Top 5 Things to Look for in a Financial Planner

Jul 22, 2011

WARNING: Please do not read this blog post before you go to bed, it may keep you up all night with sheer excitement and enjoyment.  I recommend reading this out loud to a large audience at a party or social gathering.  Instant friends and joyful applause when applied.  I dare someone to do this and send me the video...please, it will make my day. Okay, here we go...

If there’s one thing you want to know about your financial planner, it’s this: Is he or she qualified? This isn’t necessarily something you can find out from surfing the Web. Here are five things you’ll want to know when you’re selecting a financial planner.

  1. Is your financial planner licensed? If you have an illness or physical injury, you ask to see a licensed medical professional—an M.D. or a surgeon. So, if you’re asking for financial guidance wouldn’t it make sense to seek out a licensed financial planner? I recommend a Certified Financial Planner™ or Charter Financial Analyst.

  2. How is your financial planner compensated? There are two compensation models in the financial industry—commission-based and percentage or fee-based. The commission-based advisor receives a commission based on the investments he recommends. This model has built-in potential for conflict-of-interest. An advisor might recommend one investment over another simply because it earns him more money. Then, he’s out of there! The percentage-based advisor receives a percentage of your total assets under management. He sits on the same side of the table as you do, and he’s in it for the long haul. With this model, you can be confident that your financial professional is working in your best interest.

    To get a better idea of how big an impact the compensation model can have, let’s go back to our medical example. Say your doctor diagnoses you with a severe illness for which there are two potential medications—Medication A, which has a 90-percent cure rate and a 25-percent commission or Medication B, which has a 65-percent cure rate, and a 40-percent commission. If your doctor operates under a commission-based model, which medication will he recommend? Hopefully, he would recommend Medication A, but do you really want to take the chance? Financial health is just as important as physical health. Your financial planner should be thought of as a financial doctor. You should be able to trust his or her advice.

  3. Does your financial planner actually do financial planning?! Some financial planners only deal with your investments, and not your overall financial picture.  You should always make sure to ask your potential planner if they do comprehensive financial planning on topics that are important to your unique financial situation.  Some of these topics include; education funding, retirement planning, estate planning, income tax planning, insurance needs, etc.  A true financial planner should have the knowledge base to be able to adapt to different life stages of their clients.

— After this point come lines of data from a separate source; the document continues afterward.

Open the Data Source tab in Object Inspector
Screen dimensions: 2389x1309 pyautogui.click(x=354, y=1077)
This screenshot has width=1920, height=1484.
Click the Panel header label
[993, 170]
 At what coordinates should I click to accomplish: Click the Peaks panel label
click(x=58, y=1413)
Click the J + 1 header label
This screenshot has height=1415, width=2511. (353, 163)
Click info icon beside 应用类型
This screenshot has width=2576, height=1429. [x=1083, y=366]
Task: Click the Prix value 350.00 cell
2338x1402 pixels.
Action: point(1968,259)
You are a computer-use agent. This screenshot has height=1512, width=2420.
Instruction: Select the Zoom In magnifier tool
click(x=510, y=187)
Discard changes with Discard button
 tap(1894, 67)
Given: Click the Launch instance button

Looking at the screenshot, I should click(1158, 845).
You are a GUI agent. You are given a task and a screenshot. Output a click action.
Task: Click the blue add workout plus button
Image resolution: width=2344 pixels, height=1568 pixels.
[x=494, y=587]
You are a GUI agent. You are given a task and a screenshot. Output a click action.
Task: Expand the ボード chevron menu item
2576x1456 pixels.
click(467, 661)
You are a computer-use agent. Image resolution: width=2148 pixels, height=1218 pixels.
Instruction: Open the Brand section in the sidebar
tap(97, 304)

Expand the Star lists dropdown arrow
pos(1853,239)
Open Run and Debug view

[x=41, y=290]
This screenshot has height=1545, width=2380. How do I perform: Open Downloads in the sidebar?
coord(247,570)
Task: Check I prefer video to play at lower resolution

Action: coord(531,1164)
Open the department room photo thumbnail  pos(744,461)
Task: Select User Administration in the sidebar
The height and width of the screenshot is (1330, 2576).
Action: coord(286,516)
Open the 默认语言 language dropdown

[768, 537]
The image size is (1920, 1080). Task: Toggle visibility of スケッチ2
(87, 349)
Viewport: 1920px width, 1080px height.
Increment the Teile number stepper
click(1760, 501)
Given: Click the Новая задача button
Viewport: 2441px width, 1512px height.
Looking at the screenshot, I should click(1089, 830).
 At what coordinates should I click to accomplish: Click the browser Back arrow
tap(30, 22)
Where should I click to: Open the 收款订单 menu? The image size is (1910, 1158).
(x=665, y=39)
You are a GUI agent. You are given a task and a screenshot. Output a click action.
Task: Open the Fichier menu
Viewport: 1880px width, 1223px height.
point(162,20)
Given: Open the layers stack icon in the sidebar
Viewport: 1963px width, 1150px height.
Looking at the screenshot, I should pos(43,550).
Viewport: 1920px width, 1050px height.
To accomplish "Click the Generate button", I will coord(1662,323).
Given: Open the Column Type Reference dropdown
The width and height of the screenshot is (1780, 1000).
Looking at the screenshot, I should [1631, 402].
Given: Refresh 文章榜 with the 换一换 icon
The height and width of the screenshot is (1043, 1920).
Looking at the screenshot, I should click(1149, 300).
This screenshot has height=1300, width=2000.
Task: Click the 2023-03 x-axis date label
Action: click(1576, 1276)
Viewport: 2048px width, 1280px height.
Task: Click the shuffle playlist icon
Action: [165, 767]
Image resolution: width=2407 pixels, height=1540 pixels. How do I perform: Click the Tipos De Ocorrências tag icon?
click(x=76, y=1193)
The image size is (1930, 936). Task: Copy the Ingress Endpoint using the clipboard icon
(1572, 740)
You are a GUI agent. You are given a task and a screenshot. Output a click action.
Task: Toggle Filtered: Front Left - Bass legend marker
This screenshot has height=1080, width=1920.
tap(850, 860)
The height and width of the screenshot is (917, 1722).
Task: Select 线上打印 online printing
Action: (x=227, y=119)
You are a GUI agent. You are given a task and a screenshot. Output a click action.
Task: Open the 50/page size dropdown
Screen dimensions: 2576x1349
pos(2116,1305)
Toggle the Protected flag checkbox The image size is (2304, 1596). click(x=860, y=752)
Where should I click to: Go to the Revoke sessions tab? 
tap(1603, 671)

  4. How knowledgeable is your planner about all types of investment options? Some planners focus on specific investment products. This may have a large negative impact on your long-term portfolio returns. Don’t sell your financial future short. To have a properly diversified portfolio, it takes an investment manager with a wide range of investment knowledge.

  5. Has your financial planner ever been sued? It’s an obvious question, but one worth mentioning. Some financial professionals have been sued for inappropriate management. If your financial planner is a CFP® or CFA, you can go to or and do your own background check. This is definitely not going to show up on your financial planner’s Web site!

When it comes to selecting a financial planner, doing a little legwork now can reap significant rewards in the future!